Sept. 8, 2016 marks the 50th anniversary of the broadcast of the first episode of Star Trek. We're celebrating the birthday of this beloved science fiction franchise with stories and music all week long. Here, Jay Gabler writes about how the Next Generation series made a perfect introduction to the sprawling Star Trek universe.
I wasn't a Star Trek kid. In part that's because there wasn't all that much Trek to be had when I was in grade school in the early '80s. The original series was long gone, and if my parents were going to take me to a movie, it certainly wasn't going to be The Wrath of Khan. I did catch that one on cable TV, and the ear-worm scene only bolstered my conviction that Star Trek was definitely not for me.
By the time I was in high school, though, my preferred science fiction franchise — Star Wars, need you ask? — was on hiatus, with George Lucas swearing he was finished forever. When Star Trek: The Next Generation debuted in 1987, I was too busy trying to figure out how to play the Star Wars role-playing game to get into it.
Another '80s reboot, though — The Twilight Zone — piqued my interest in that original series, and when Twilight Zone episodes started running in syndication on a local TV station, I'd sit on my mom's bed while she tried to sleep and videotape them, carefully editing the commercials out. After Twilight Zone ended each weeknight, another show came on in its first wave of syndication: Next Gen. Not ready to go to bed, I started watching Picard, Riker, and company go about their interstellar adventures.

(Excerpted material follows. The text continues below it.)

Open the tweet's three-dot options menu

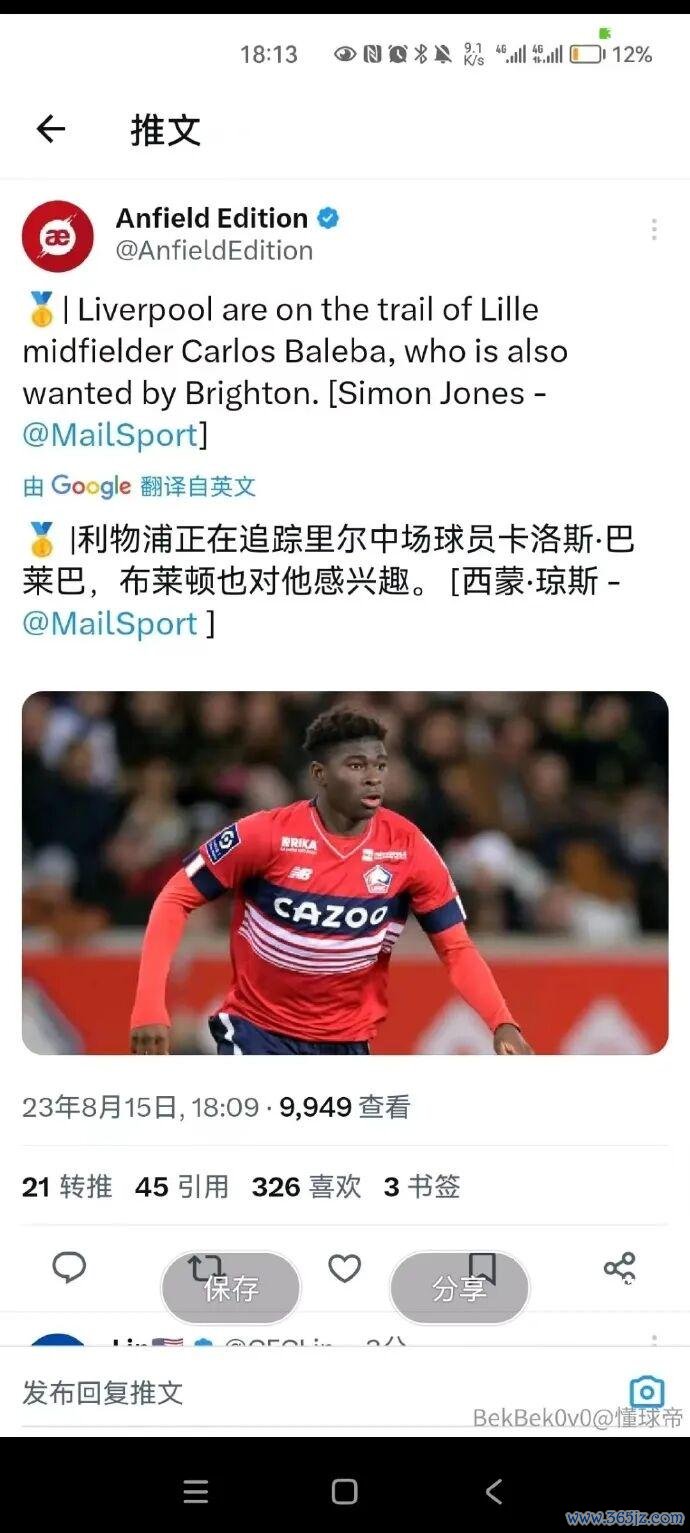coord(653,229)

I soon realized that it was precisely the qualities I'd always held against Trek — its episodic nature, its extended dialogue, its makeshift special effects — were exactly what made it special. Star Wars was a flashback to the swashbuckling era of science fiction, while Star Trek reflected the more intellectual turn the genre had taken in its Golden Age. There had to be a lot of episodes, because life, unlike fantasy, was complex. Star Wars was great for quick thrills, whereas Trek was a partner for life.

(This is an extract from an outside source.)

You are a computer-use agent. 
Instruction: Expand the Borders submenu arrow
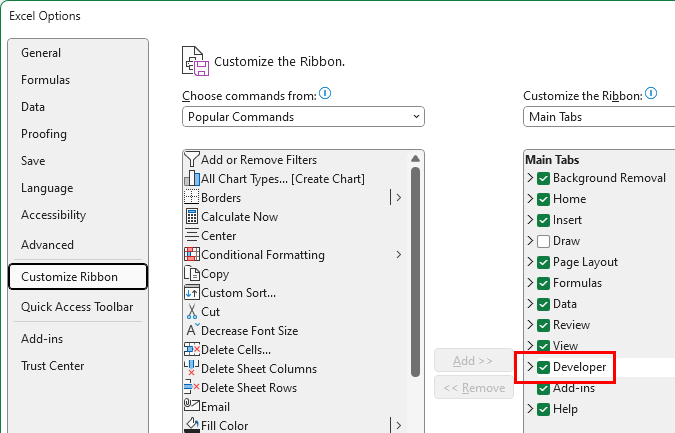pyautogui.click(x=399, y=198)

The genius of Next Generation was to understand those signal virtues, and to embrace them — rather than trying to ape Star Wars, as so many shows and movies had done for the past decade.
Next Generation (also known as Next Gen, or TNG) had, if anything, less action than the original series. Instead of a younger, sexier captain, it cast an older (though thrillingly virile) man — a plausible leader, whose drama came not from attempts to subdue his impulses but rather in attempting to let loose and take risks.
In other words, TNG knew that Spock was always the best character in the original series, and it put him in the captain's seat. It gave him a Kirk-like first officer to lead away parties, and created a super-Spock in the android Data. Putting a Klingon in charge of security was both believable (I mean, I know we're talking about hypothetical future alien races here) and an occasion for regular doses of humor.
Whereas the original series was so far ahead of its time that it could get away with some questionable acting, the stakes had been raised by the time TNG premiered; Gene Roddenberry and co-producer Rick Berman cast strong actors like the Shakespeare vet Patrick Stewart and versatile song-and-dance man Brent Spiner. Add some thoughtful writing over long, involved story arcs — as well as spiffed-up special effects — and you had Star Trek as its best self.
The baton was officially passed in the series-splicing movie Star Trek Generations (1994) — but like the original cast, the Next Gen cast were always a little awkward on film. Also as with the original cast, the new cast got it right the second time.
While Wrath of Khan (1982) was easily the best movie for the first crew (and arguably still the best feature film in the franchise), First Contact (1996) pitted Picard et al against the best antagonists Star Trek has seen: the Borg, who weren't instinctively impulsive like the Klingons but, rather, were so measured that Starfleet crew could beam right into the Borg cubes and walk around, knowing the Borg would only exert energy when and where it made most sense to do so.
The success of Next Gen inspired more spinoff series: Deep Space Nine (1993-99), which daringly had its crew staying in one place; Voyager (1995-2001), distinguished for having the franchise's first female captain but for little else; and Enterprise (2001-05), starring a woefully miscast Scott Bakula and opening each episode with a heinous pop ballad.
Eventually the franchise hit another fallow period, coming back in 2009 with a reboot that was native to movie screens, not TVs; a new television series is in development as well. The new movies are perfectly fine, and I'm sure the new series will be as well. Eventually, Star Trek will be great again. My hunch is that when it is, it will feel a lot more like TNG than the frenetic new movies: characters with long histories having patient conversations, demonstrating that a genuine exchange of ideas can be a lot more thrilling than just another shoot-out. That's the Star Trek way.